Practicing transparency helps build trust between candidates and the organization so there aren't any surprises at the 11th hour, said Debbie Zoerkler, SHRM-CP, senior specialist in talent acquisition at the Society for Human Resource Management.

"Be consistent throughout the process and make sure the offer letter outlines all expected salary and benefits, performance timelines, and all other critical information regarding the company and the position," she said.

Sarah Greer, an independent recruiter in the Washington, D.C., area, suggested, "When possible, bring the candidate in to meet the team and tour the office to give them a glimpse of the work environment and energy firsthand."

Katrina Collier, candidate engagement expert at Katrina Collier Limited in London and author of The Robot-Proof Recruiter (Kogan Page, 2019), added that giving candidates the opportunity to ask questions, responding with the answers to those questions, alleviating any concerns and showing empathy will go a long way to "yes."

"If you do that during every step of the process and show that you're on their side, that you're their champion, closing should be a snap," she said.

It's stressful for candidates who are leaving their current employer, so the more positive the recruitment experience for them, the more likely they will accept your offer, Zoerkler said.

Jaeger compared the process to working with a realtor when buying a house. "People prefer to make a career move with someone they trust," she said. "If you're just having the initial conversation and then showing up again to make an offer, they won't feel comfortable with you or trust you."

3. Know Your Candidates

Greer said that engaging with candidates from the outset helps immensely when you reach the offer stage. "Find out what motivates your candidate and makes the job meaningful," she said. "Highlight the impact of the role in the organization or how it makes a difference in the world. People want to know that their work has purpose."

The hiring process allows recruiters to act like coaches or mentors, especially when talking to recent college grads entering the job market, Roberts said. "If you find out about their career-growth goals, you can inject that into the conversation and better sell the company."

4. Stay in Touch

Jaeger said that if communication is high during the process, recruiters will know if something significant has changed for the candidate. "If they got a promotion or changed their mind because of something in their personal life, you would already know about it, so there's no shock when it comes to an offer," she said.

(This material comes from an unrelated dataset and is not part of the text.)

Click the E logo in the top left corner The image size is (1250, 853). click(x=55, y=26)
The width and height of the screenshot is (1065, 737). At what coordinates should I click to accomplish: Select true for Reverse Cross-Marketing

She advised recruiters to check in often with candidates, follow up after interviews, confirm whether they still feel comfortable and excited about the opportunity, and go over any concerns they have. "Make the whole process less transactional," she said.

That includes checking in to let them know there is no news, Collier said. "It shows you haven't forgotten about them," she added.

5. Anticipate Obstacles

Collier noted that "you can do everything right throughout the process and still be shocked by a curveball at the end—the candidate can't get his kids into the school he wants, or the spouse refuses to relocate, or the current employer makes a counteroffer."

Coleman asserted that some candidates, when confronted with an offer, will come clean and reveal they are being considered by other companies or rethinking their move.

"You should cross out any avoidable obstacles beforehand by asking what their significant other or their family thinks about the opportunity, and about any other positions they have been interviewing for to head off a competing offer at the last minute," he said.

Finding out what candidates would do if their current employer makes a counteroffer is also important. "Ask them what they would do if [their employer] came back with more money, more responsibility, a better title," Coleman said. If they have been presented with a counteroffer, "remind them of the reasons why they wanted to leave in the first place and that it took announcing they were leaving to get that bump in pay or higher title."

Collier added that in some instances, you just have to bow out, and in these moments, it's important to be gracious.